**Written instruction 1:** Among the records, write out again everything from the line with "The image size" to the line with "point(203,254)", both lines included and the requests kept, offsetting every coordinate in the answers by 32. Leave the pictures out of your answer.

**Page text:**
* begin *

The gravest difficulty of planning a trekking trip in Nepal lies in choosing an itinerary. In a country hosting eight of the world’s fourteen eight-thousander peaks and so great a number of immense mountain ranges, the possibilities are virtually unlimited, so that one will inevitably need to meditate upon the inadequacy of one human lifespan while in the process of selecting one.
Anyhow, in my case that choice happened to be, after all, the circuit of the great Annapurna Massif. That enormous bulk of rock and ice, located in the north-central Nepal, is defined by the Pokhara valley on the south, the Kali Gandaki Gorge on the west and the Marshyangdi River on the east and north. It contains sixteen peaks over 6000 m, thirteen over 7000 m and, of course, the 8091 meters tall Annapurna I, the all-renowned tenth highest mountain of the world. This latter one is considered the most dangerous summit ascent in the world. As of March 2012, 191 people had climbed it successfully and another 61 died trying, giving it a 32% fatality ratio.
The classic Annapurna circuit trek, the circumference of the entire massif, starts from the town of Besisahar on the southeast and circling the massif anti-clockwise terminates at Beni village on the southwest, covering a distance of ca 230 km through mountainous landscapes of extraordinary beauty. The trek takes commonly 15-20 days, and there is a great multitude of trekking agencies in Kathmandu and elsewhere in the country eager to organize your trek for fairly modest prices.
However the trek is fairly easy and straightforward to be completed independently by anyone who believes – what I personally do – that, exactly as in life itself, the most satisfying part of a trekking adventure is to be actually leading it.
In order to trek Annapurna independently a permit (TIMS and ACAP cards) must be obtained by the Nepal Tourism Board. I did that at their office in Kathmandu (Pradarshani Marg, Kathmandu 44617, Nepal) consuming less than 1 hour and paying 40$ all in all (20$ for each of the cards).
The most favorable, climatewise, season to do the trek is from October to November after the monsoons secede by late September and before temperatures sink to harsh levels in the winter months. In my opinion, however, I deem September to be the best month. The rains, even though occurring, are not as frequent and heavy as in the summer months. And you have to share the trails with fewer by several hundredfold percent other people than in the two following months, which fact also renders prices of commodities along the way by far cheaper.
So, that morning in September I was boarding that derelict bus at Kathmandu bus station bound for Besisahar. According to the guy who sold me the ticket, the trip would last for about four hours, though I did not believe it could take less than seven. After about ten hours we had finally reached our destination.

* end *

**Task material:**
* begin *

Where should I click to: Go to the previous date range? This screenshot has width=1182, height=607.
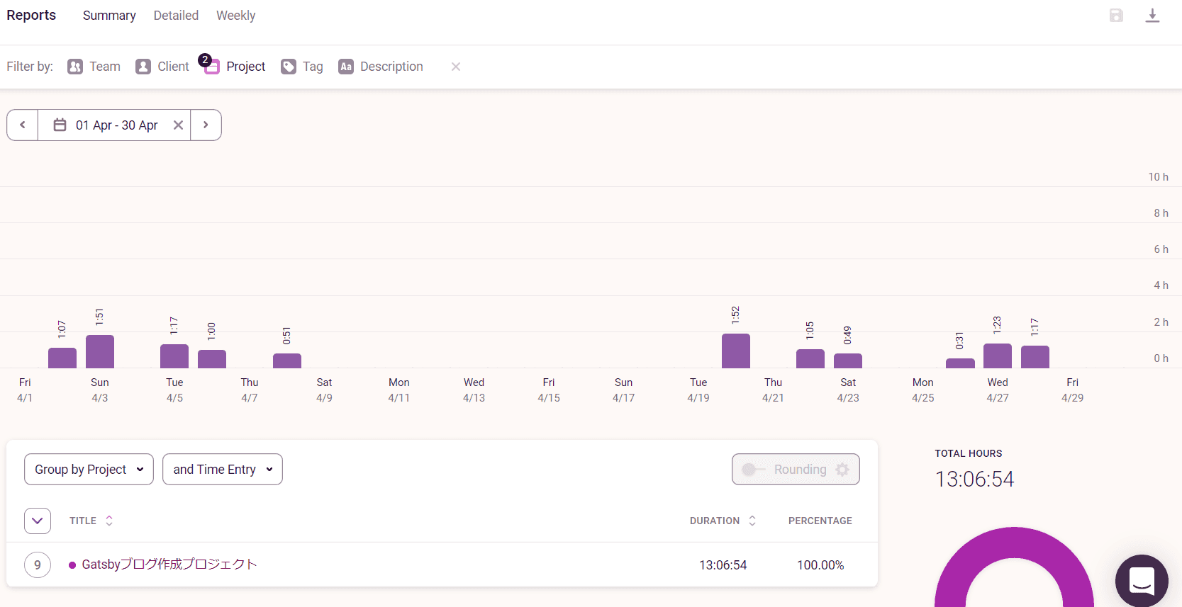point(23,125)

* end *
* begin *

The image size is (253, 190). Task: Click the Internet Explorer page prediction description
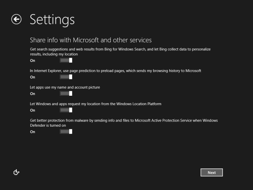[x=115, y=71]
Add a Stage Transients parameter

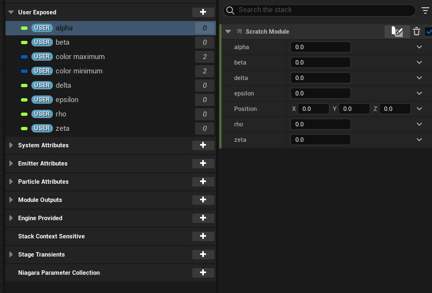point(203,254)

* end *

**Written instruction 2:** Copy word for word the passage of the Annapurna trek text from "The classic Annapurna" to "actually leading it.".

**Task response 1:**
The image size is (253, 190). Task: Click the Internet Explorer page prediction description
[x=147, y=103]
Add a Stage Transients parameter

point(235,286)

**Task response 2:**
The classic Annapurna circuit trek, the circumference of the entire massif, starts from the town of Besisahar on the southeast and circling the massif anti-clockwise terminates at Beni village on the southwest, covering a distance of ca 230 km through mountainous landscapes of extraordinary beauty. The trek takes commonly 15-20 days, and there is a great multitude of trekking agencies in Kathmandu and elsewhere in the country eager to organize your trek for fairly modest prices.
However the trek is fairly easy and straightforward to be completed independently by anyone who believes – what I personally do – that, exactly as in life itself, the most satisfying part of a trekking adventure is to be actually leading it.